Trustworthy Cloud Storage

The Cloud trend is an attempt to leverage economics of scale in the domain of computing resources. Unfortunately, this often means losing control of the lower levels of a computer system, and exposing users to new threat vectors. These threats may be significant enough to forbid the use of clouds, and force giving up on their economical advantages. Chapter 1 introduces some issues with current cloud storage systems, that should be fixed before a cloud storage system can be considered as safe as a self-managed system. Among these, we will focus on censorship resistance. We also explain the not immediately obvious way in which they relate to issues discussed in the two latter chapters. Chapter 2 formally defines censorship-resistance and describes the ST E P-archive, an abstract model for a generic class of censorship-resistant storage systems. Within this model, we expose an asymmetry in hardness between attack algorithms (trying to perform censorship) and defense algorithms (trying to repair censored files). We discuss ideal choices for the many parameters and derive useful mathematical bounds when possible. We also simulate the behaviour of an ideal storage system to obtain experimental evidence of the effect of these parameter choices. We show that this model exhibits several counter-intuitive properties. Chapter 3 deals with the issue of incorrect key generation.

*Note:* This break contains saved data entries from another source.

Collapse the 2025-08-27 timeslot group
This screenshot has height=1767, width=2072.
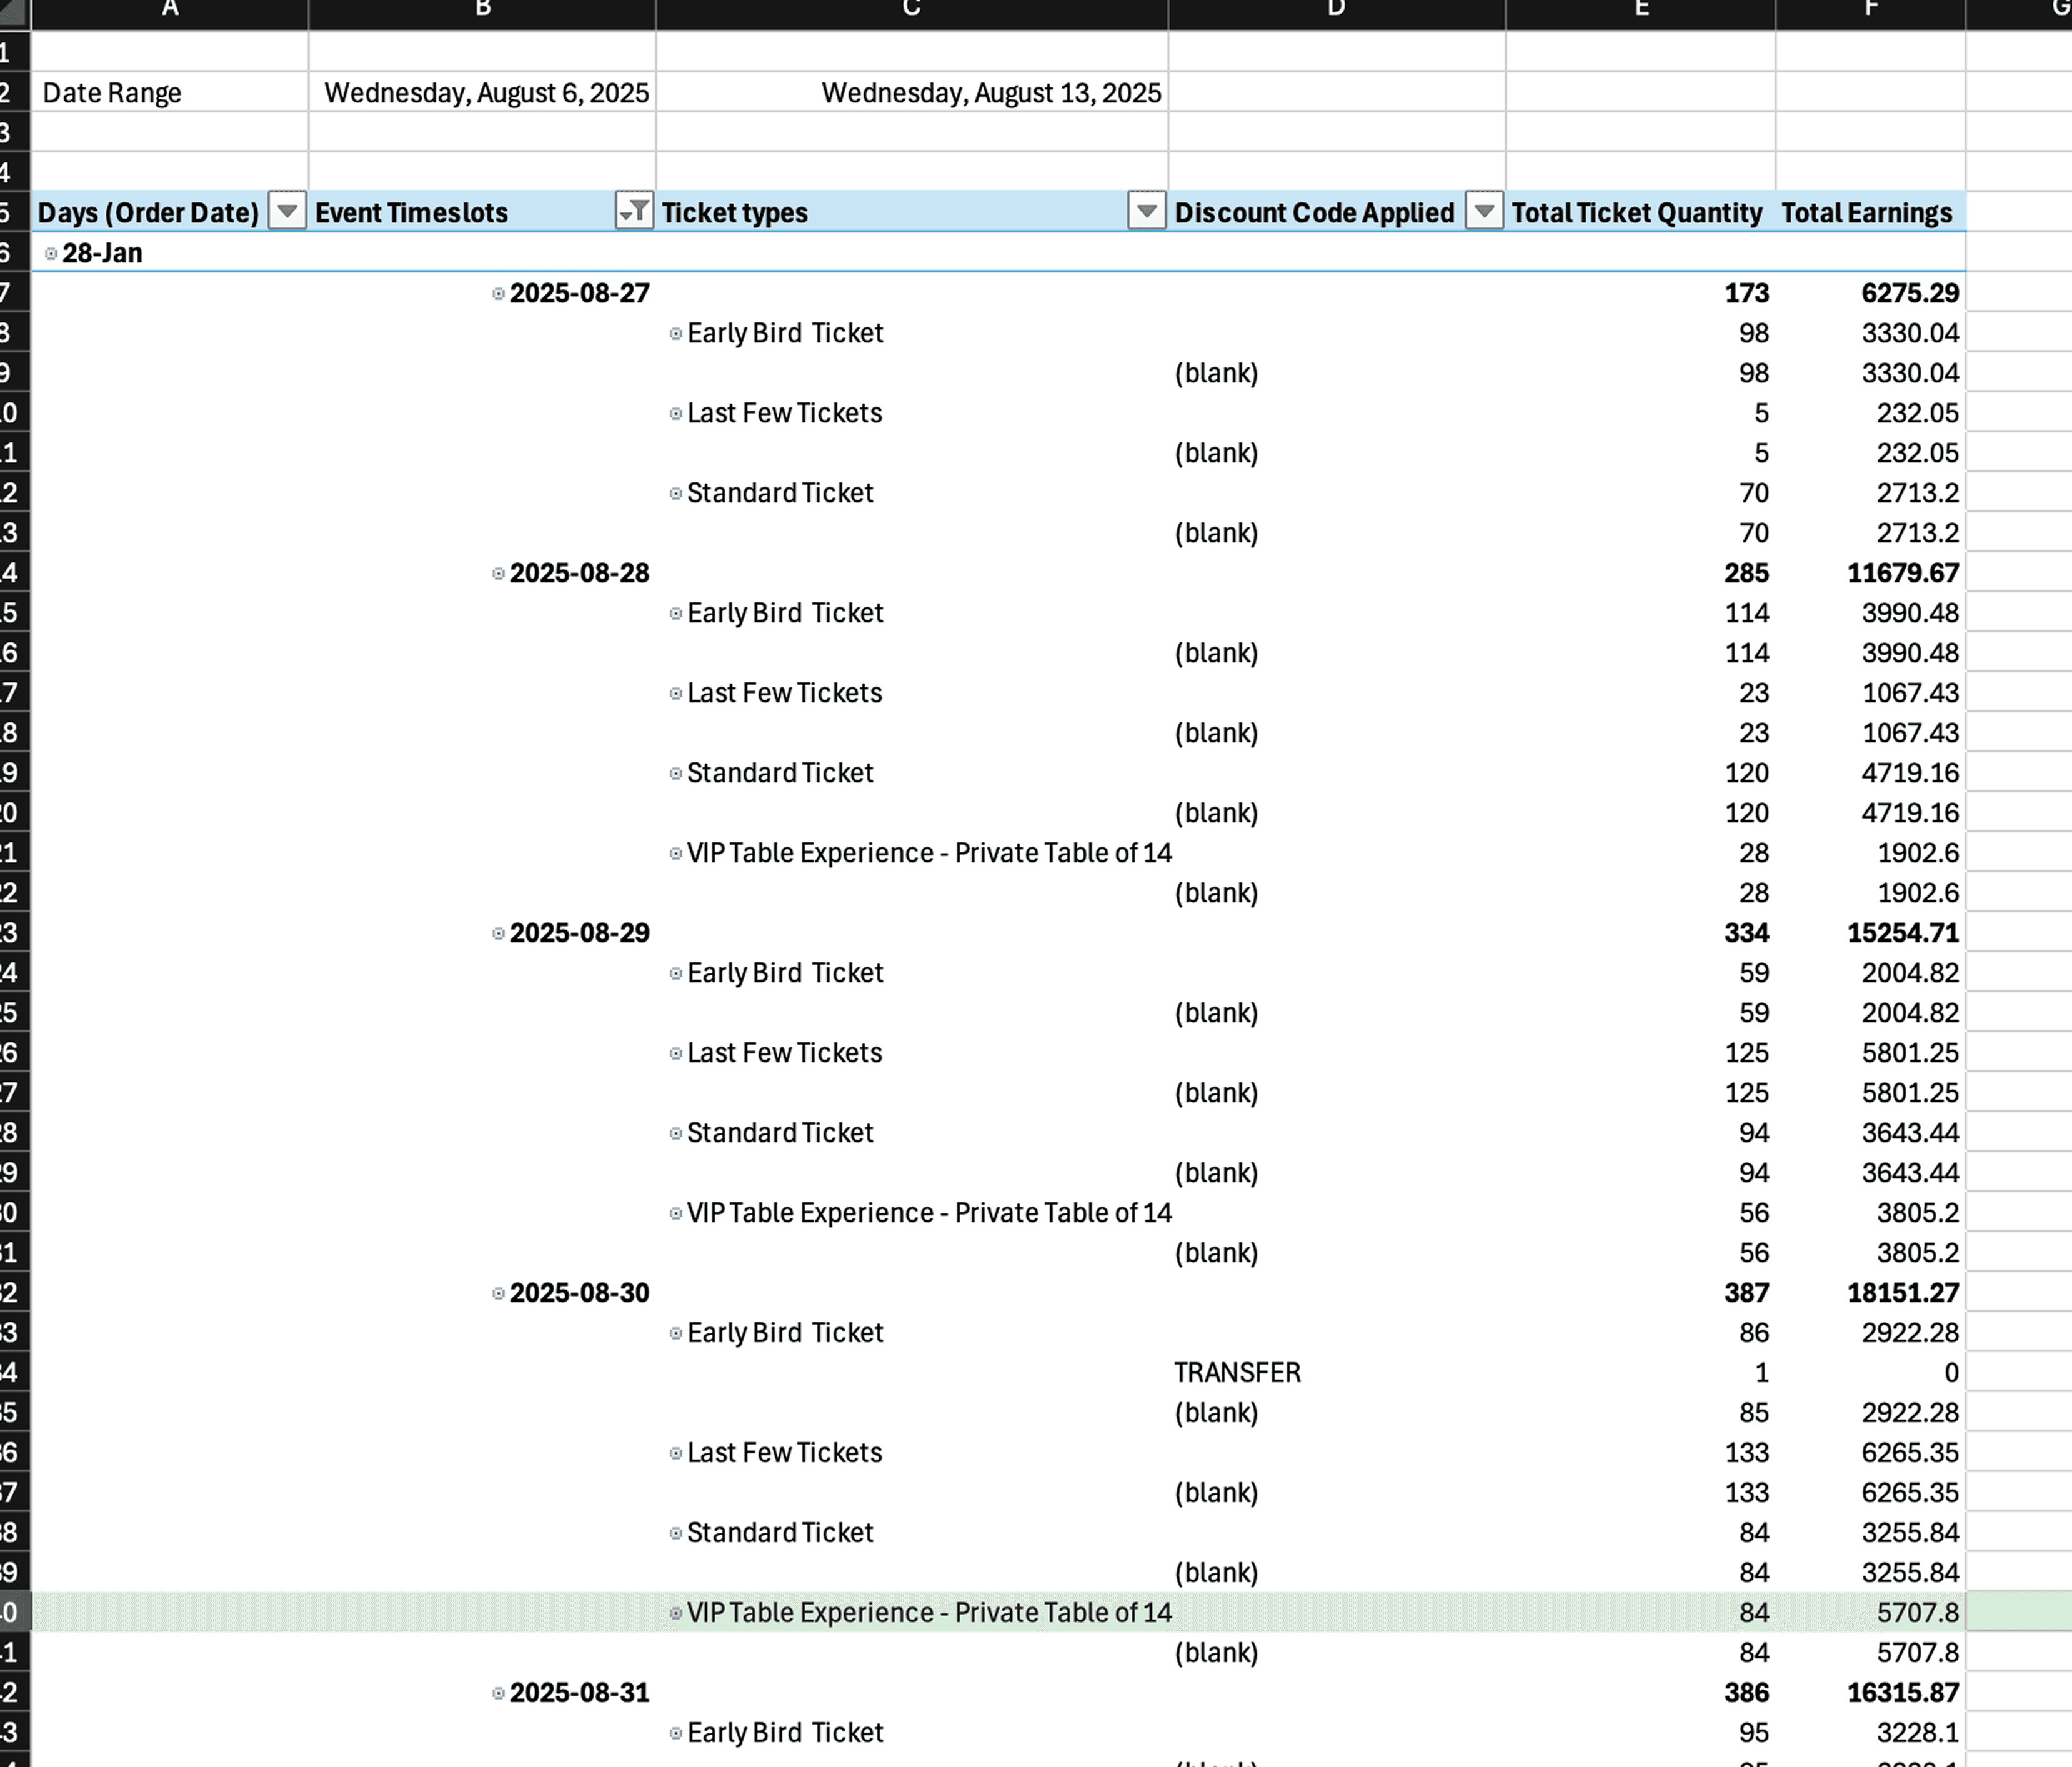click(498, 294)
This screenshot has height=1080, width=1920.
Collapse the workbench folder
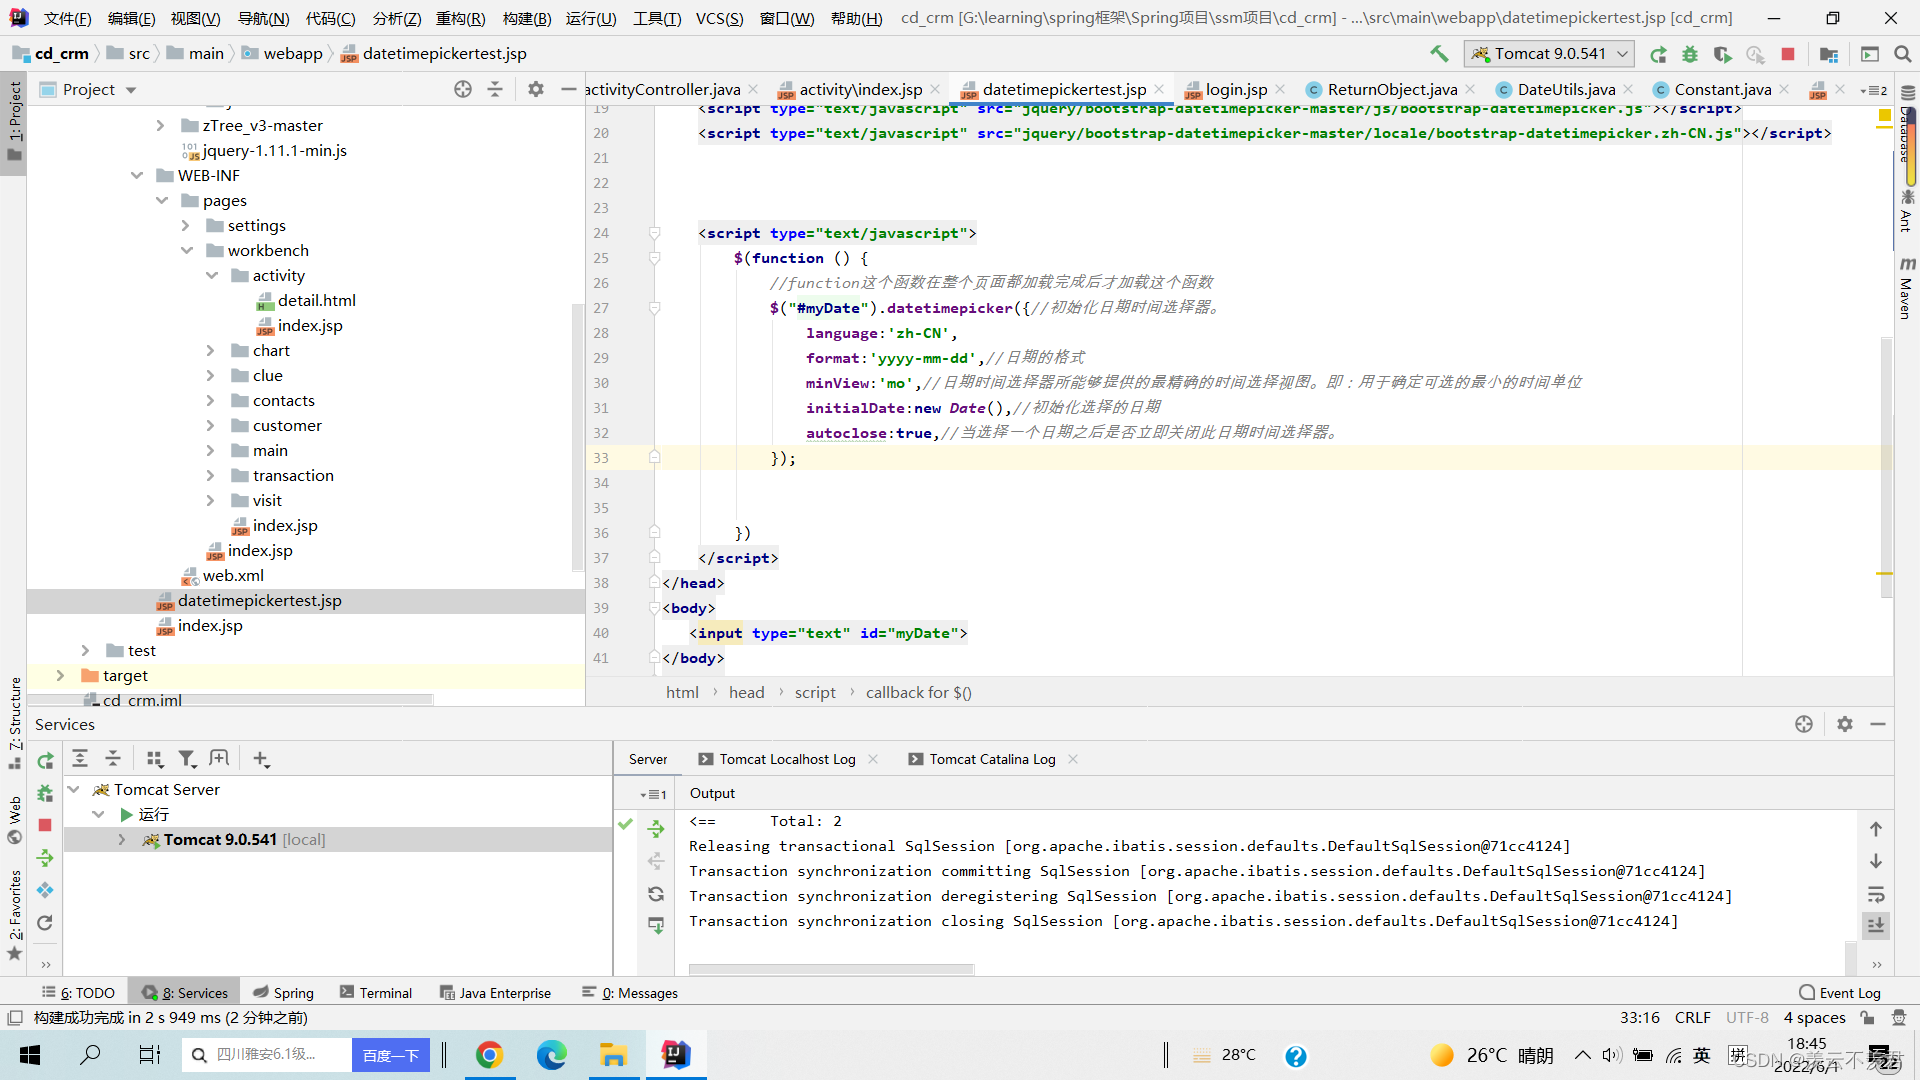[186, 251]
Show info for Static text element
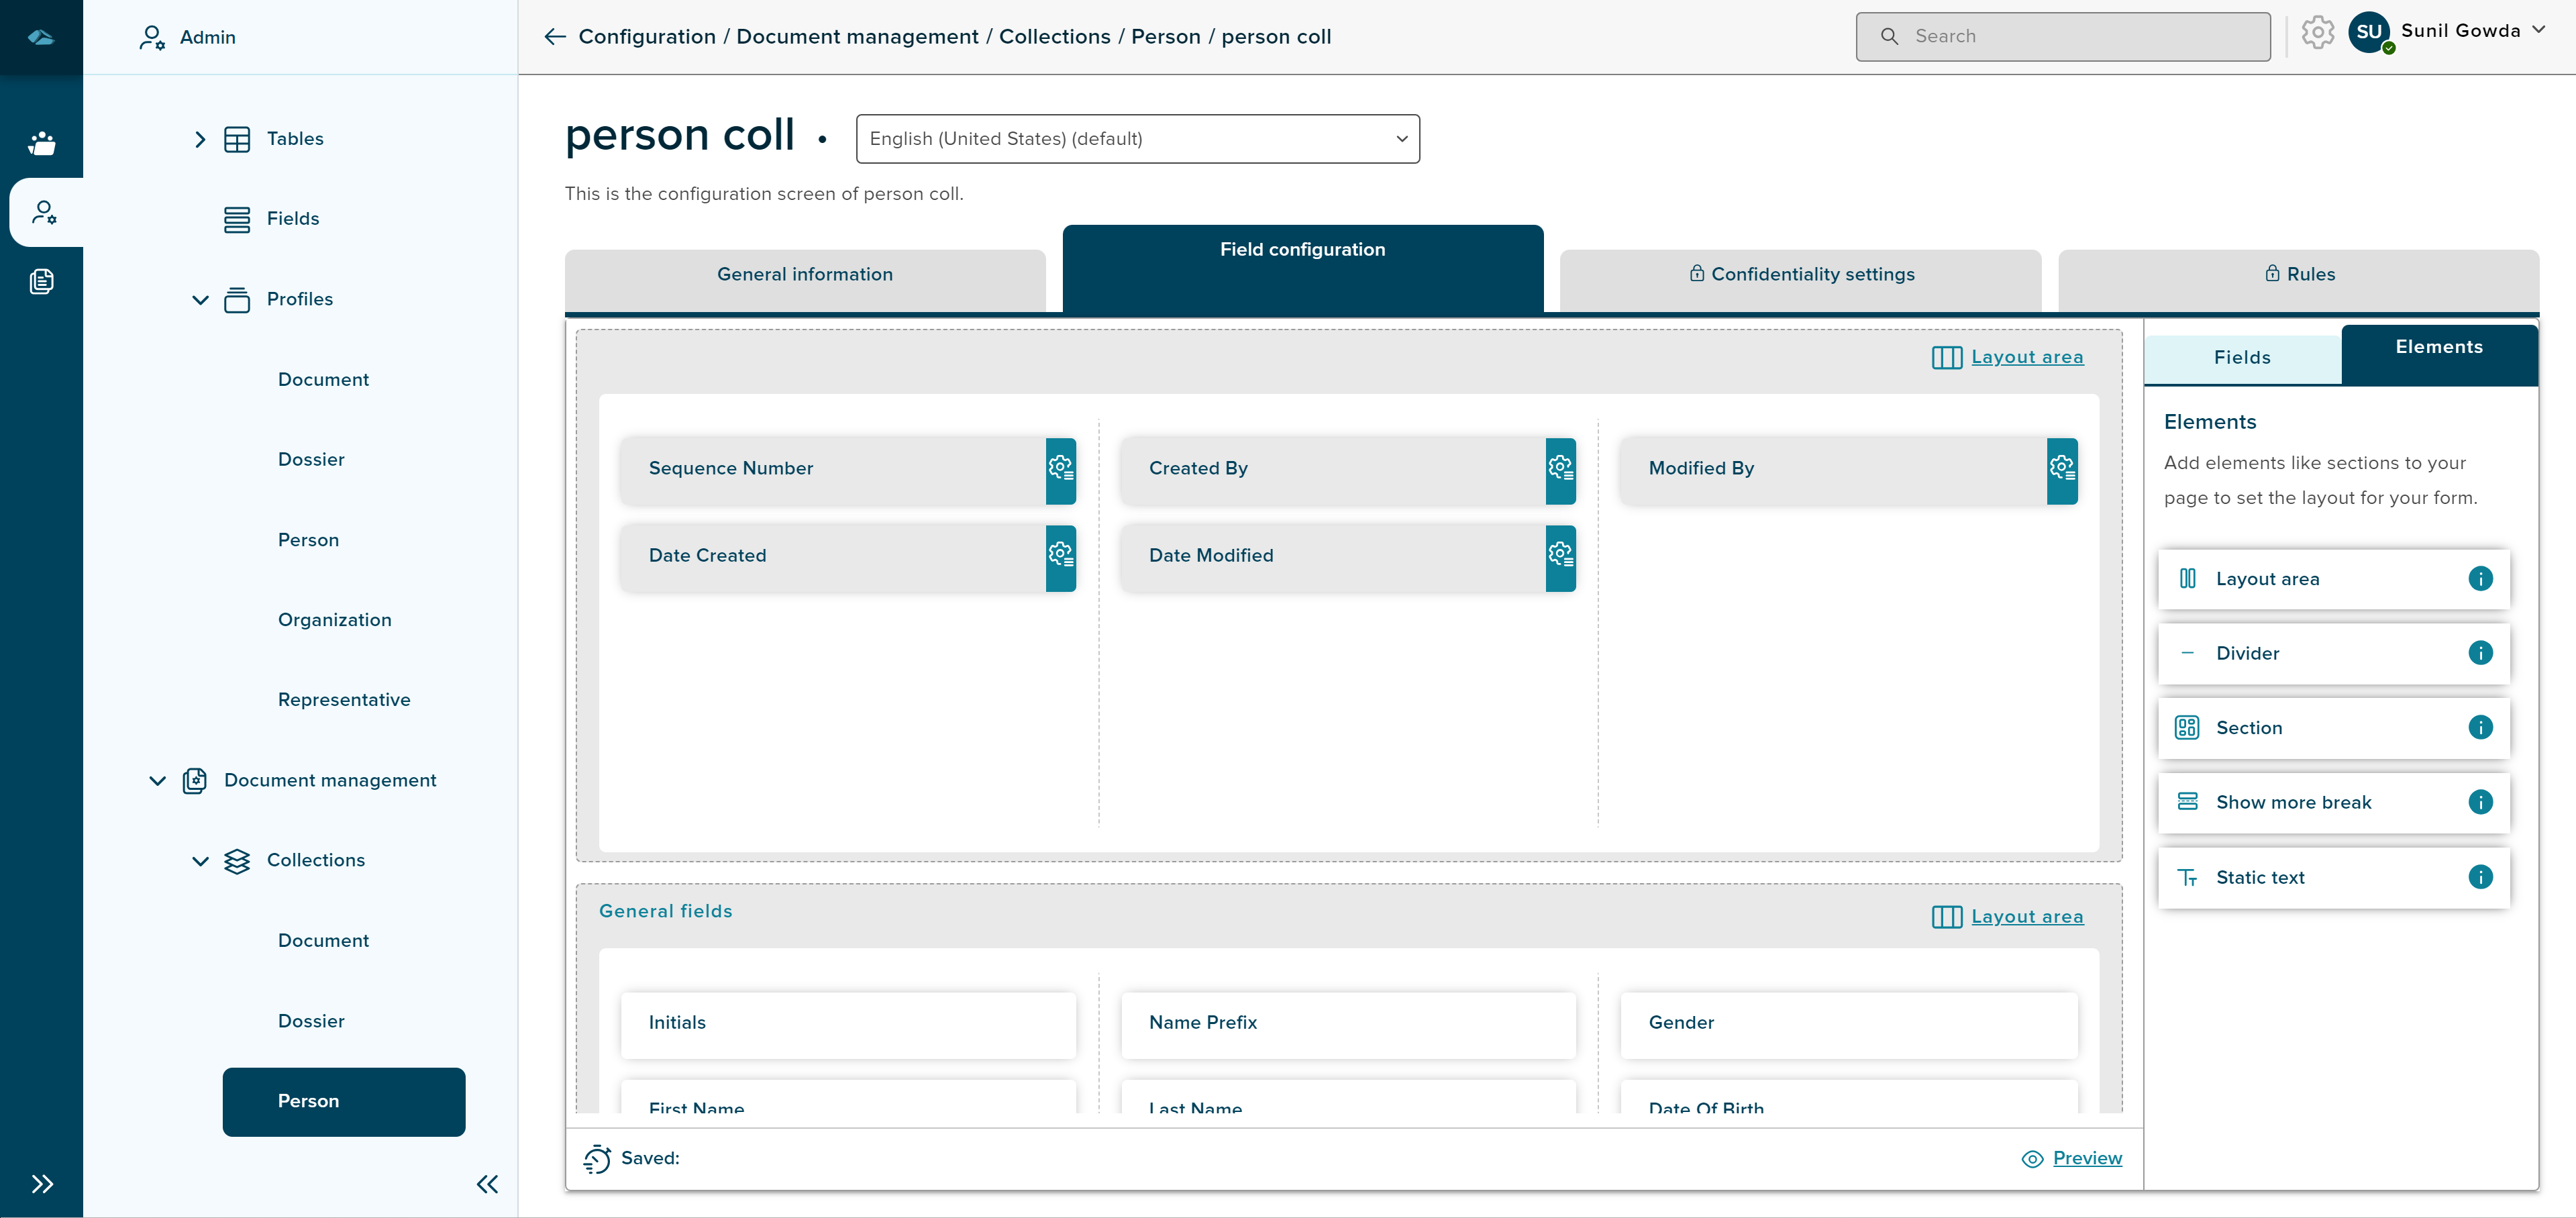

Cryptography being an essential component of our proposed secure storage system, we discuss common pitfalls in implemen- tations of popular asymmetric cryptographic algorithms, and evidence of their presence in real-world implementations. Chapter 4 discusses an operational aspect of storage systems, the choice of a block storage unit, and the consequences of lack thereof. In particular, it shows how the size of a ciphertext can act as a side channel and leak information about encrypted contents to an attacker, within the context of large media files distributed through public file sharing systems.